# [Your objective]
Copy the entries below word for word, keeping their lines as they are, and omit the pictures from your copy.

# [Source material]
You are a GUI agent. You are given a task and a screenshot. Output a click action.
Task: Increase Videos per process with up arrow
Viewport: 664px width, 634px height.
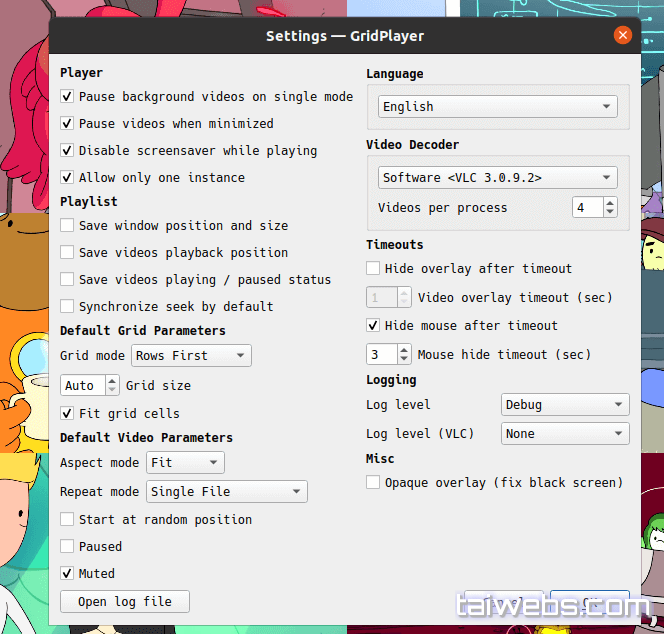(610, 203)
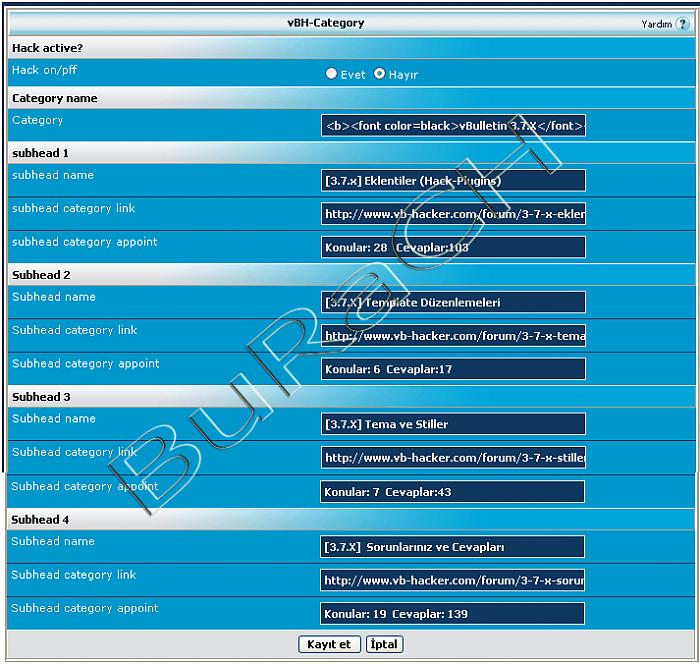Viewport: 700px width, 664px height.
Task: Open the Yardım help link
Action: [656, 24]
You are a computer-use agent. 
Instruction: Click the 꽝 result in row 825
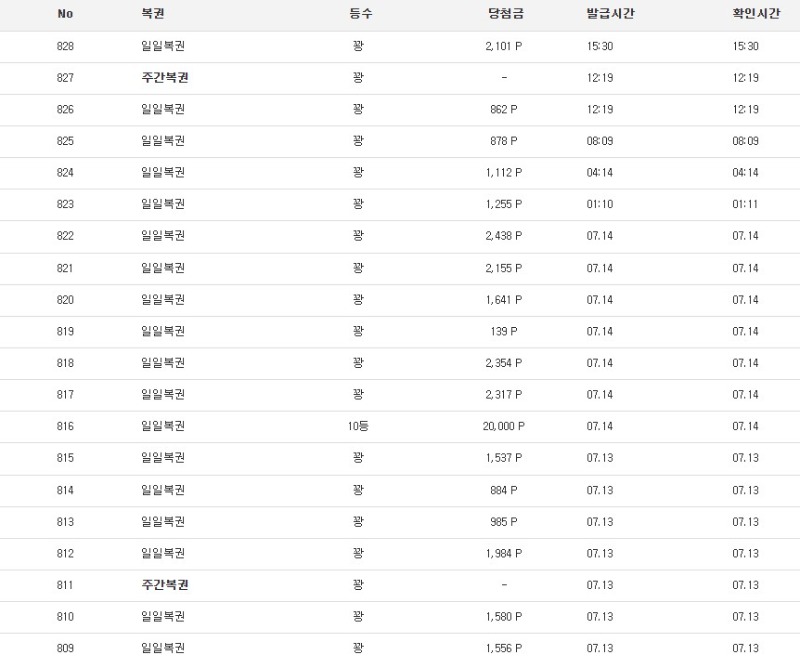pos(358,141)
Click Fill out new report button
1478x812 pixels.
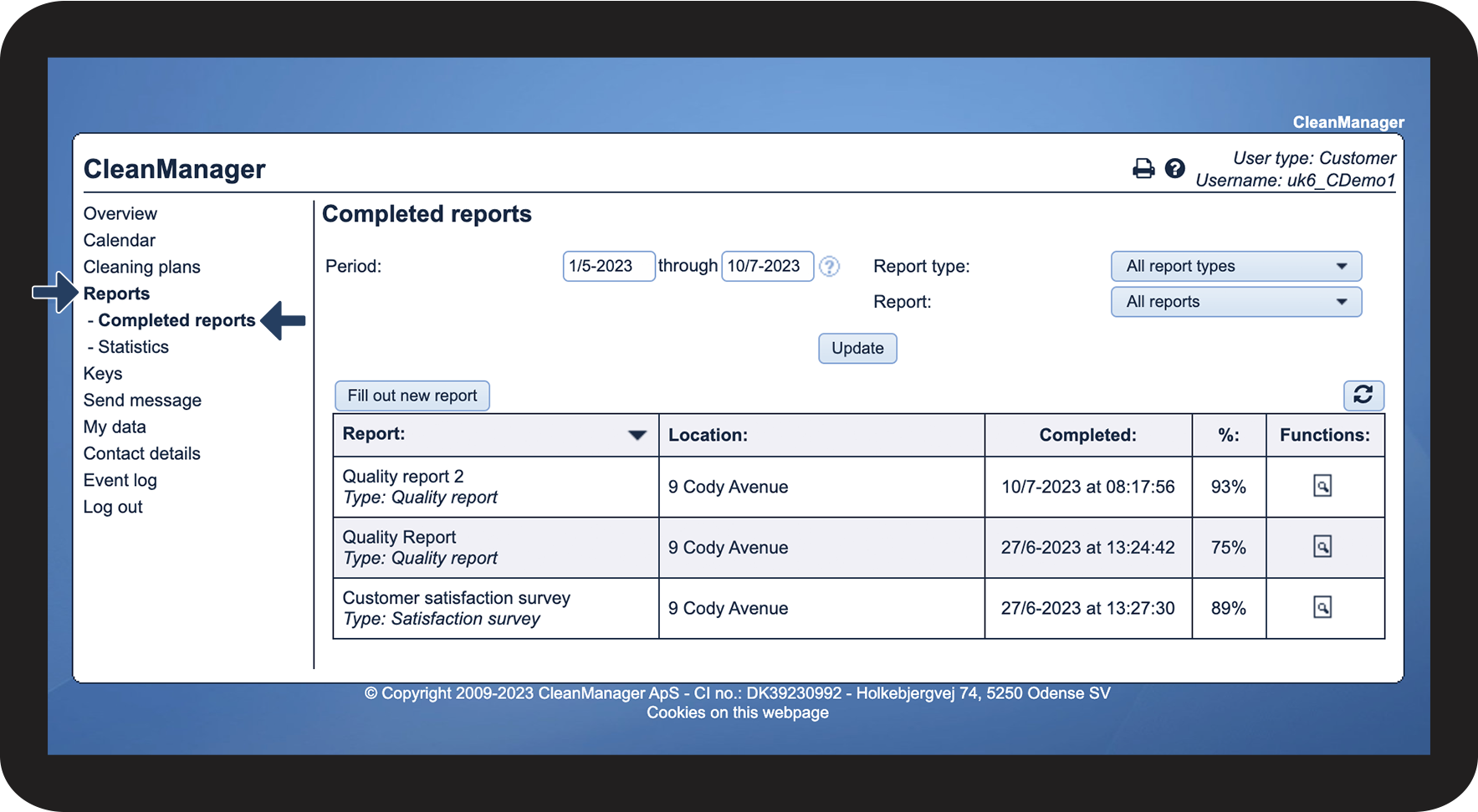(412, 396)
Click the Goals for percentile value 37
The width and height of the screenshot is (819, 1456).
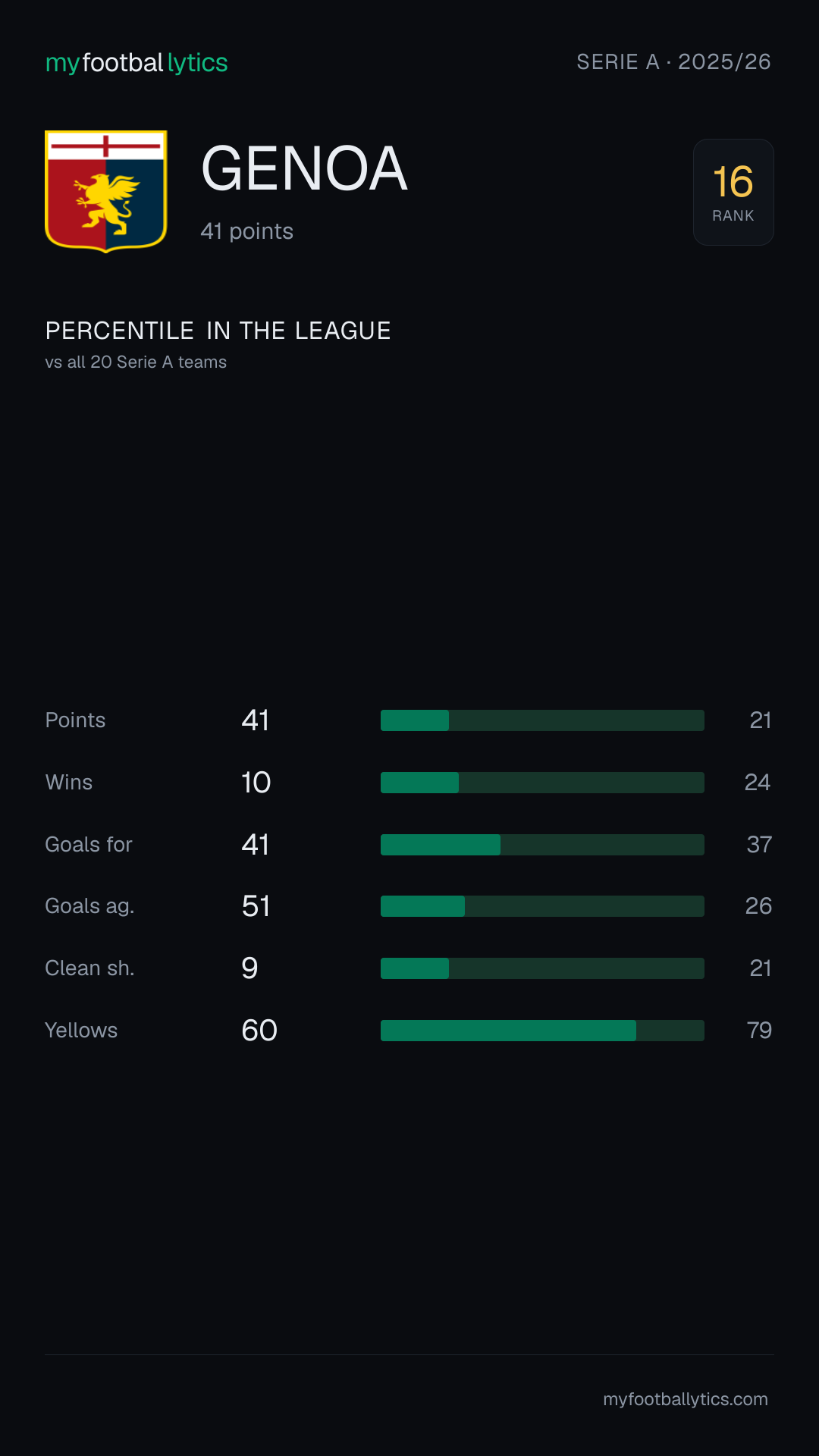click(x=759, y=845)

# [Answer for the task]
You are a GUI agent. You are given a task and a screenshot. Output a click action.
Task: Increase Videos per process with up arrow
Viewport: 664px width, 634px height.
(610, 203)
Viewport: 700px width, 664px height.
Task: Open the Yardım help link
Action: [656, 24]
You are a computer-use agent. 
Instruction: Click the 꽝 result in row 825
pos(358,141)
Click Fill out new report button
1478x812 pixels.
(412, 396)
Click the Goals for percentile value 37
The width and height of the screenshot is (819, 1456).
click(x=759, y=845)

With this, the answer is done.